Council members Mark Levine and Margaret Chin on Monday said they planned to introduce a council resolution supporting a state bill that was originally introduced by State Senator Brad Hoylman in 2014.

The next step is for the City Council to adopt what is known as a “home rule” provision allowing the state to pass the bill, since it will only affect New York City.

Interest in the tax, which has been floated by City Council members over the years, surged almost immediately following hedge fund tycoon Ken Griffin’s record-breaking purchase at the exclusive luxury building at 220 Central Park South. To deal with the crises around affordable housing, the New York City Housing Authority, and the subway system, there has been increased urgency for the city to create additional revenue streams. On Tuesday, Governor Andrew Cuomo and Mayor Bill de Blasio announced their support for another long-sought tax proposal, that of traffic congestion pricing, which would force drivers to pay to enter the busiest parts of Manhattan.
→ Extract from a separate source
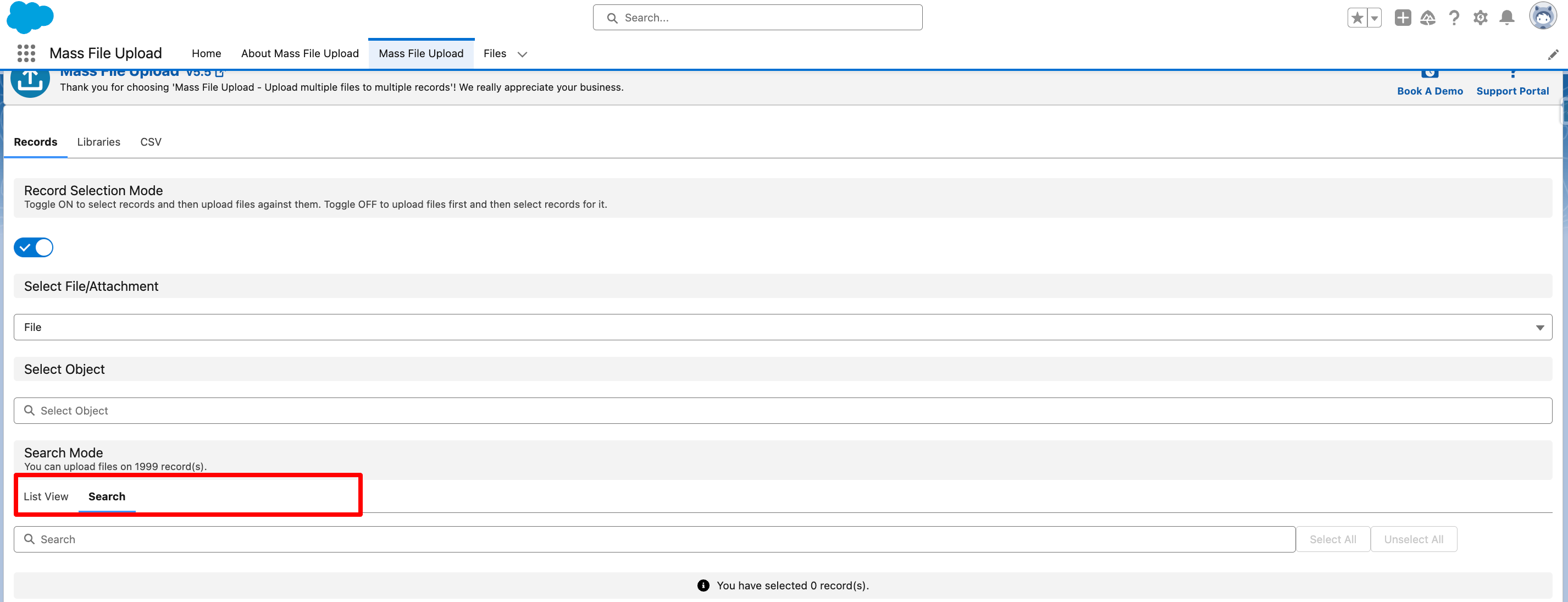
Task: Switch to the Libraries tab
Action: pyautogui.click(x=98, y=142)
The plan would impose a graduated tax starting at 0.5 percent on non-primary residences valued at more than $5 million and increasing to as much as 4 percent on those worth more than $25 million. For example, under the proposed tax, Griffin could be asked to pay $8,890,000 a year to the city for maintaining his part-time residence at 220 Central Park South.

City Comptroller Scott Stringer has estimated that a pied-à-terre tax would generate at least $650 million a year. However, an analysis by the city’s Independent Budget Office in 2015 resulted in a more conservative figure, putting the tax revenues at well below $380 million.

State Assembly member Deborah Glick said in a statement, “Affordable housing space is not the only casualty of this real estate trend; public services like our subway system also suffer when non-primary residents purchase homes without contributing toward our local economy as residents do.”

In the past, state Senate Republicans consistently blocked any efforts to tax second homes in the city. But with Democrats in control of the legislature, the pied-à-terre tax appears to have the clearest path toward approval. The city’s real estate industry, although seen as less influential these days, is still expected to oppose the plan.

Reached for comment, John Banks, the president of the Real Estate Board of New York, issued the following statement: "New York City has one of the highest transaction tax costs in the country. An additional tax like the one proposed will suppress sales activity and lead to lower tax revenue for the city."

Holyman as well as policy experts have dismissed claims that the tax would scare away wealthy investors from New York City. “The amount of money is so small compared to the value of the apartment that I don’t think [the tax is] going to make an appreciable difference,” Hoylman told Curbed. “And individuals who use New York City to stash their cash should pay a premium on it.”